## RINGKASAN TUGAS
Terjemahkan kalimat "Saya duduk persis di depan loket pendaftaran." dari teks bacaan tentang antrean tes antigen di rumah sakit ke dalam bahasa Inggris.
::: TEKS BACAAN
Kursi di ruang tunggu para pasien tak seberapa. Kursi-kursi ini sudah diberi tanda -- jaga jarak. Saya duduk persis di depan loket pendaftaran. Rumah Sakit Kartini memang membuka akses 24 jam pelayanan rapid antigen bagi orang-orang yang membutuhkannya. Visinya "Melayani dengan Sepenuh Hati! Dari pukul 14.00 kami harus menunggu. Benar juga, rapid itu tak selamanya berarti cepat.
Kami menyodorkan kartu tanda pengenal setelah diminta ke loket pendaftaran. Setelah itu menunggu. Tiga puluh menit berlalu, tanda-tanda dipanggil untuk dites tak kunjung datang. Saya hanya geleng-geleng kepala. "Sudahlah, lagian kalau didatangi, petugasnya pasti bilang: Bersabar!"
::::::
::: DATA CATATAN
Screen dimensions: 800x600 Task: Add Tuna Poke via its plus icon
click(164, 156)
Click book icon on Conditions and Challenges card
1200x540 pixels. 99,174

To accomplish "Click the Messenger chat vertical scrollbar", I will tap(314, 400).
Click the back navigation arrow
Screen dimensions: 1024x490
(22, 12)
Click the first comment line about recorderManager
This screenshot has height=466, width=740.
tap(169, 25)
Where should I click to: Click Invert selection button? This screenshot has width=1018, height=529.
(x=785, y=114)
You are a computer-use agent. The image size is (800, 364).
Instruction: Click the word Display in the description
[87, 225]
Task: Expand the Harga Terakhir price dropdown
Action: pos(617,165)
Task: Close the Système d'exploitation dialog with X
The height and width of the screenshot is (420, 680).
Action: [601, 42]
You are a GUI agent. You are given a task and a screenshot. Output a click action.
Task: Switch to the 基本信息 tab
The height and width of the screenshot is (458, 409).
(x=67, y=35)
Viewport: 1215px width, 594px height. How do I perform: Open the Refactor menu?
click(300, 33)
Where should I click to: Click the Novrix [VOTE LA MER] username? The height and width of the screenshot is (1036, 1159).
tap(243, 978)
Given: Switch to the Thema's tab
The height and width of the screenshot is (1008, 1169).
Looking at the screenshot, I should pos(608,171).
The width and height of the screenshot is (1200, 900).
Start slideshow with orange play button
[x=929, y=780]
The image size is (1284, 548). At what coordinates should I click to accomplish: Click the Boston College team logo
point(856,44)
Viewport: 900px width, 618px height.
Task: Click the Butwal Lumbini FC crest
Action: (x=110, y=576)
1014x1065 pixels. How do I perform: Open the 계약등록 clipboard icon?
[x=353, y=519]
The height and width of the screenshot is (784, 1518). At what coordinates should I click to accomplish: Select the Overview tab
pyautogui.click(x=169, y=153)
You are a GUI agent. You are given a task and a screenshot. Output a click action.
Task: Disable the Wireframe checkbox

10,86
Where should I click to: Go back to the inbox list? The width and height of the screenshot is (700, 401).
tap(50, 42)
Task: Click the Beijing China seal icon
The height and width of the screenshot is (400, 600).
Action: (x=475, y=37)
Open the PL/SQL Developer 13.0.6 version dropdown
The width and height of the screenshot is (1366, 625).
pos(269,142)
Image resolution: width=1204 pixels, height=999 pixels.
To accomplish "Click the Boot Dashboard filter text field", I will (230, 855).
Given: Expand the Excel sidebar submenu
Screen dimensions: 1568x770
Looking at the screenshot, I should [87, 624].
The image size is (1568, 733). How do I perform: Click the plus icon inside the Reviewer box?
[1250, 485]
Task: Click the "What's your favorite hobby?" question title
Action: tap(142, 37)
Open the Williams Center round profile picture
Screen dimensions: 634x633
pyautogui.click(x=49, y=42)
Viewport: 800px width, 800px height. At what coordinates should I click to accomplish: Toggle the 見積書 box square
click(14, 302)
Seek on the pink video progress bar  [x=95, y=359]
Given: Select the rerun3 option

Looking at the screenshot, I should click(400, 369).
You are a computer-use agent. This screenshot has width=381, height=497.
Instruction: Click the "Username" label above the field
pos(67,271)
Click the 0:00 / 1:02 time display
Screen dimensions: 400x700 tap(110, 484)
::::::
## JAWABAN
I sat right in front of the registration counter.